## SUPPLIED INFORMATION
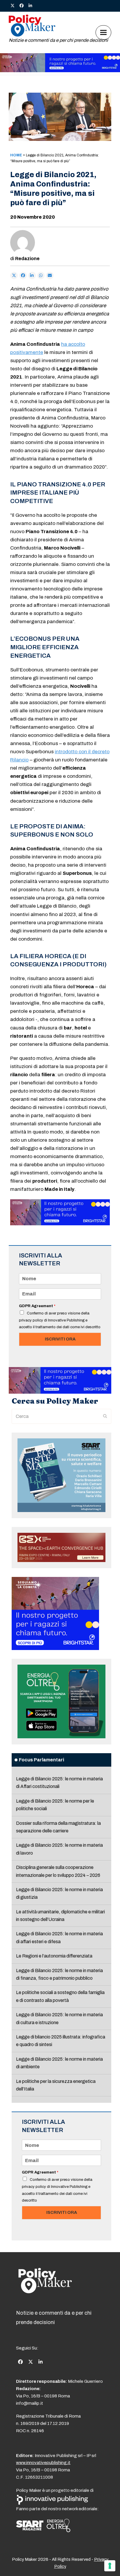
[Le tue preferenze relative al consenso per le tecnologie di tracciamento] (109, 2565)
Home (16, 155)
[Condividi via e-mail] (50, 275)
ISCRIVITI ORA (60, 1339)
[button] (103, 32)
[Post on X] (14, 275)
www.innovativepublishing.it (43, 2462)
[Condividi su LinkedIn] (32, 275)
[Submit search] (105, 1416)
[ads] (60, 70)
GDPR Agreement (37, 1306)
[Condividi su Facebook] (23, 275)
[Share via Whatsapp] (41, 275)
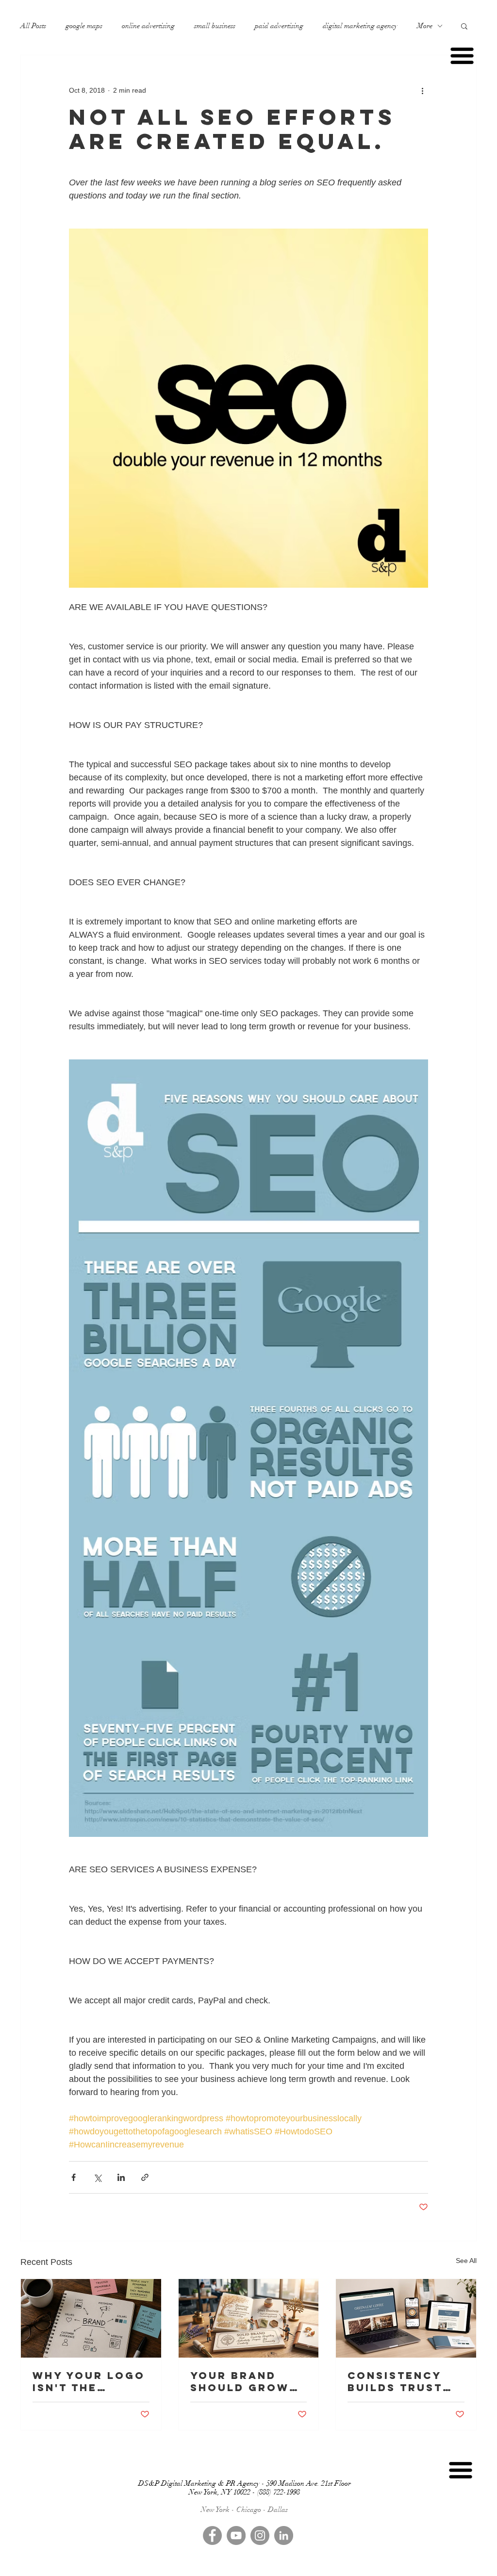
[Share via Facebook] (73, 2177)
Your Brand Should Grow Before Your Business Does (243, 2381)
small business (214, 25)
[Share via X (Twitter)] (97, 2177)
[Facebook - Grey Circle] (212, 2535)
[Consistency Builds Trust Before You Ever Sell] (406, 2318)
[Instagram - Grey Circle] (259, 2535)
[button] (464, 26)
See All (466, 2260)
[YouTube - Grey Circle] (236, 2535)
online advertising (148, 25)
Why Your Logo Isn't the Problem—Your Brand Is (89, 2381)
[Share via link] (144, 2177)
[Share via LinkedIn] (121, 2177)
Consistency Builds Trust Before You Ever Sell (395, 2381)
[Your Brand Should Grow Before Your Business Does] (249, 2318)
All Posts (33, 25)
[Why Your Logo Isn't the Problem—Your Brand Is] (91, 2318)
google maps (84, 25)
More (424, 25)
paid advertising (279, 25)
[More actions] (422, 90)
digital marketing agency (360, 25)
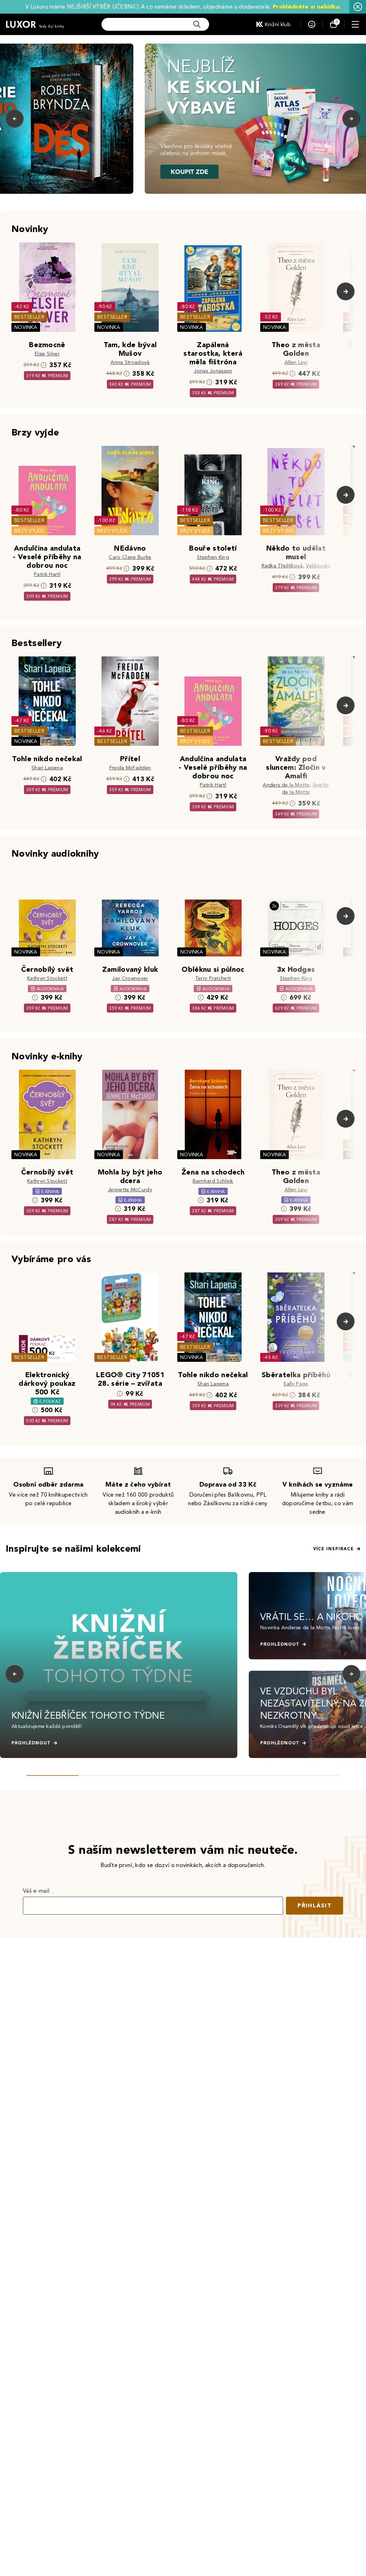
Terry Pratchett (213, 978)
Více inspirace (333, 1548)
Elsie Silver (47, 354)
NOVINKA (25, 327)
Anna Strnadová (129, 362)
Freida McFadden (130, 768)
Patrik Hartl (47, 574)
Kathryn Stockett (47, 978)
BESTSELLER (29, 317)
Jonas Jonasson (213, 371)
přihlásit (314, 1905)
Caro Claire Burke (130, 557)
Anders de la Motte (286, 785)
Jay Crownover (130, 978)
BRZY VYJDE (29, 531)
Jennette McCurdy (130, 1190)
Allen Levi (296, 362)
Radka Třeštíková (282, 566)
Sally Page (295, 1384)
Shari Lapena (47, 768)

## TASK STATEMENT
Among the records, find every line with the word "Before" and copy it.

## PROBLEM SOLUTION
Your Brand Should Grow Before Your Business Does (243, 2381)
[Consistency Builds Trust Before You Ever Sell] (406, 2318)
Consistency Builds Trust Before You Ever Sell (395, 2381)
[Your Brand Should Grow Before Your Business Does] (249, 2318)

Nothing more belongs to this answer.